= Task to carry out =
Copy the following material word for word, keeping every line.
Start of Records provided
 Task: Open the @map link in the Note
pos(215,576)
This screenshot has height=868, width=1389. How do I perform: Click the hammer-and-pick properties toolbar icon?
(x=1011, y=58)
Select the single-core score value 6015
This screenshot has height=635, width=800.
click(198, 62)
End of Records provided
= Output of the exercise =
 Task: Open the @map link in the Note
pos(215,576)
This screenshot has height=868, width=1389. How do I perform: Click the hammer-and-pick properties toolbar icon?
(x=1011, y=58)
Select the single-core score value 6015
This screenshot has height=635, width=800.
click(198, 62)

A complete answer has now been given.